Mi teléfono vibró. Un mensaje de texto de Javier. *Estate en casa para el mediodía. Kenia quiere ir de compras y requiero que la acompañes.*

Un nudo frío de ira se apretó en mi estómago. Requiero. Siempre requiero. Era una sirvienta glorificada, una compradora personal para su verdadero amor. El pensamiento hizo que la sangre me martilleara en los oídos.

Antes, me habría apresurado a casa, aterrorizada por su ira. Ahora, el pensamiento de su citación, su desprecio casual, solo alimentaba mi desafío. Me veía como una cosa, una herramienta. Pero pronto, sería libre.

*Entendido*, escribí, mis dedos moviéndose lenta y deliberadamente.

Pero no me dirigí a casa. Todavía no. Me había ganado esto. Entré en una pequeña boutique, un lugar que solo había admirado desde lejos. Un vestido en el escaparate me llamó la atención: un verde esmeralda vibrante, fluido y elegante, diferente a todo lo que Javier me permitiría usar. Él prefería tonos apagados, cosas que no desviaran la atención de él.

Recordé mi último cumpleaños. Había insinuado un vestido azul simple y elegante que había visto. Se burló. -¿Eso? Florencia, eres mi esposa. Te vistes para impresionar, no para pasar desapercibida. ¿Quieres un vestido? Te compraré el mejor, pero yo elijo. -Me compró un vestido rígido y brillante que se sentía como un disfraz, no un vestido. Era blanco puro, una retorcida burla de la pureza, y picaba terriblemente.

Entré en la boutique, con la barbilla en alto. -Me gustaría probarme el vestido verde -le dije a la vendedora.

Me quedó perfecto. La tela fluía a mi alrededor, haciéndome sentir viva, libre. Lo compré. Con mi propio dinero.

Luego, vi una pequeña pastelería. Mi verdadero cumpleaños había pasado hacía semanas, desapercibido por Javier. Entré y compré un pastel pequeño y delicado. Lo llevé, con cuidado, a la calle, el aroma a vainilla y azúcar llenando el aire.

Encontré una banca tranquila en un pequeño parque. Abrí la caja, el diminuto pastel un símbolo de mi alegría robada. Pero cuando levanté el tenedor, una ola de náuseas me golpeó. Mi estómago, todavía delicado por mi enfermedad, se rebeló. No pude comerlo.

Una punzada de decepción, pero luego floreció una idea diferente. Miré a mi alrededor. Un grupo de gatos callejeros se acurrucaba bajo un arbusto, sus ojos grandes y hambrientos. Me acerqué, rompí trozos del pastel y los puse. Se acercaron con cautela, luego devoraron el manjar con entusiasmo.

Observándolos, un calor se extendió por mi pecho. Esto era libertad. La libertad de elegir, de gastar mi dinero como quisiera, de dar sin pedir permiso.

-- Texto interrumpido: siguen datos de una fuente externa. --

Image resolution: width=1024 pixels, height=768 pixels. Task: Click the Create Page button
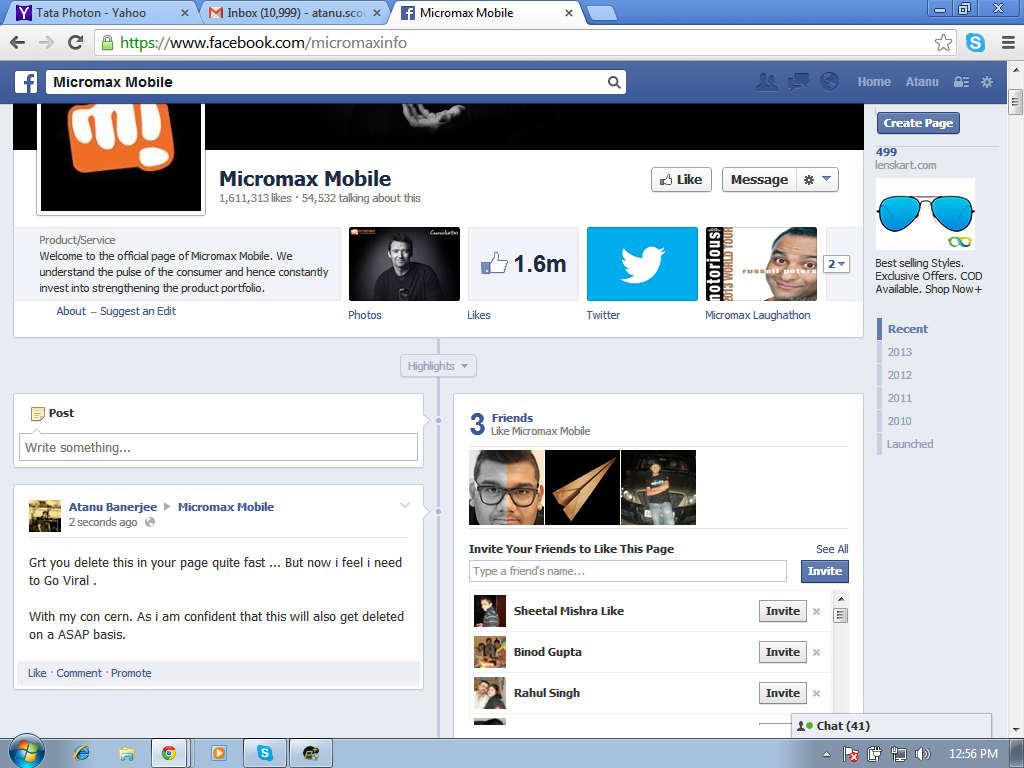point(918,123)
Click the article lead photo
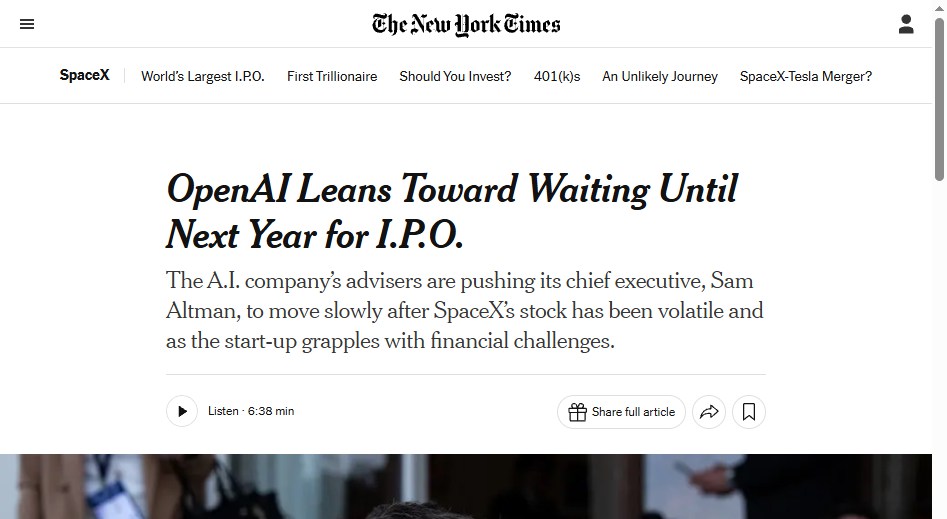 coord(466,486)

Miré el vestido verde, todavía en su bolsa. Era hermoso, pero un poco demasiado audaz para mi nueva y tranquila vida. Vi a una joven, sentada sola en una banca, mirando con nostalgia el escaparate de la boutique. Probablemente no podía permitirse un vestido como este.

Me acerqué. -Disculpe -dije, ofreciéndole la bolsa-. Esto es para usted. No me quedó del todo bien. -Una pequeña mentira, pero amable.

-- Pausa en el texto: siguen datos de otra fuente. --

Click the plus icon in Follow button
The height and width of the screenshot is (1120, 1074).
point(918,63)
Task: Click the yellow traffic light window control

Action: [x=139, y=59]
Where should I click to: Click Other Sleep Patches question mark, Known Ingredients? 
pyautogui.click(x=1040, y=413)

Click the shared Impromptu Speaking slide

Sus ojos se abrieron de par en par, luego se llenaron de lágrimas. -¿Habla en serio? ¡Gracias! ¡Muchas gracias!

Su alegría genuina fue un regalo. Se sintió mejor que usar el vestido yo misma.

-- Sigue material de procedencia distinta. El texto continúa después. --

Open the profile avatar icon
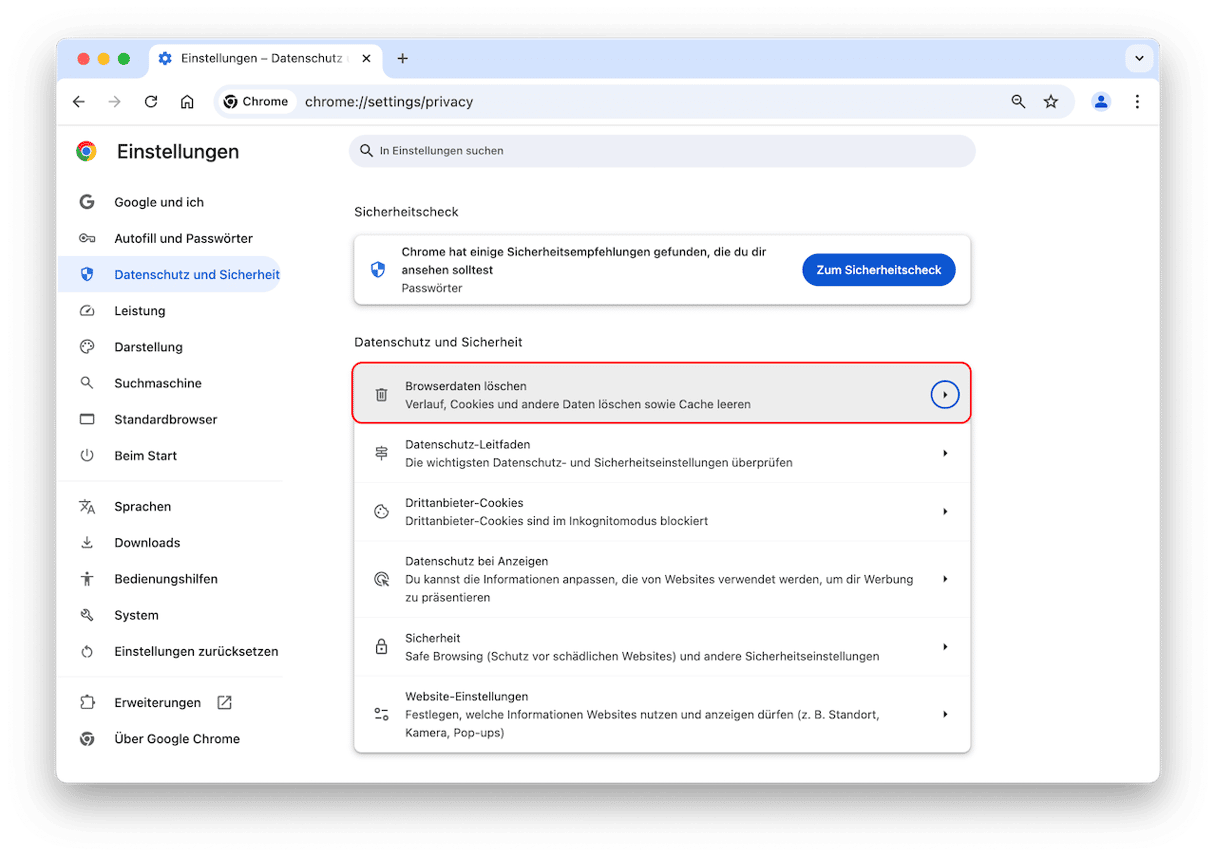1101,101
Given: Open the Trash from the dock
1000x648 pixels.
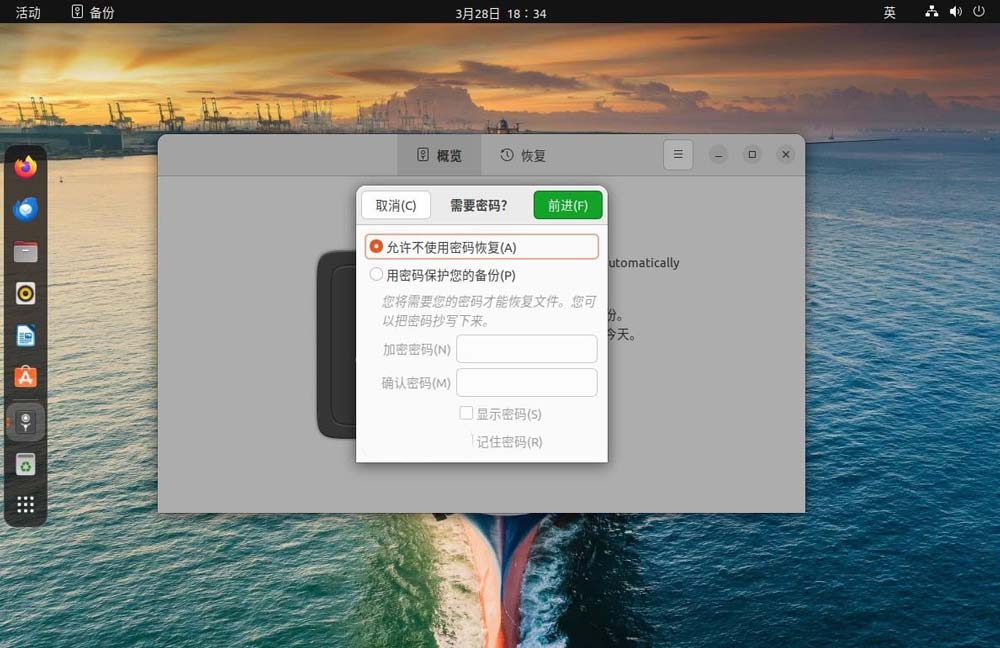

Caminé de regreso hacia la mansión, con ligereza en mis pasos. El sol se estaba poniendo, pintando el cielo en tonos de naranja y púrpura.

Al acercarme a las puertas, vi el coche de Javier. Y a su lado, una ambulancia. Y un equipo de profesionales médicos. Mi estómago se hundió.

Javier estaba allí, su rostro sombrío. Me vio acercarme. Sus ojos, generalmente tan fríos, ardían con una intensidad indescifrable.

-Florencia -dijo, su voz baja y peligrosa-. ¿Dónde has estado? -No esperó una respuesta-. Desnúdate. -Su voz era plana, desprovista de emoción, pero llevaba el peso de una orden absoluta.